With the help of an Energy Transfer Partners representative, Addison Township Supervisor Bruce Pearson (right) locates where the proposed Rover natural gas pipeline is tentatively planned to cross his 20-acre property on Noble Road. Photo by C.J. Carnacchio. (click for larger version)
July 23, 2014 - Bruce Pearson wore two hats while attending the July 15 open house at Richmond High School for the proposed Rover Pipeline, the tentative route for which runs through Oxford and Addison townships.

He was there as the elected supervisor for Addison Township and as a concerned property owner who, under the current proposed route, will most likely see this new natural gas pipeline cross his property on Noble Rd.

"It's coming through my land and I'm okay with it," Pearson said. "Mine is a hay field anyhow."

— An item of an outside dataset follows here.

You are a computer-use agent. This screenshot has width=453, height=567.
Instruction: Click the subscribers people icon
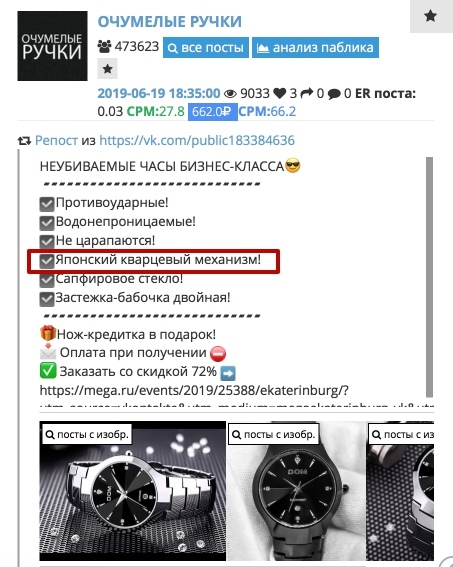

The Canada-based Enbridge already has a 60-foot-wide permanent easement (or right-of-way) running through his 20-acre property for its Line 6B, a 285-mile crude oil pipeline that runs from Griffith, Indiana to Sarnia, Ontario.

If he strikes a deal with the ET Rover Pipeline Company – a subsidiary that's proposing to build the natural gas pipeline for its parent company, the Dallas-based Energy Transfer Partners (ETP) – the amount of his property occupied by permanent easement will double.

"They're willing to buy a whole, brand new 60-foot easement," Pearson said. "I would have a permanent 120-foot easement altogether."

His interests as a property owner aside, Pearson felt the open house gave him some information to disseminate to his constituents.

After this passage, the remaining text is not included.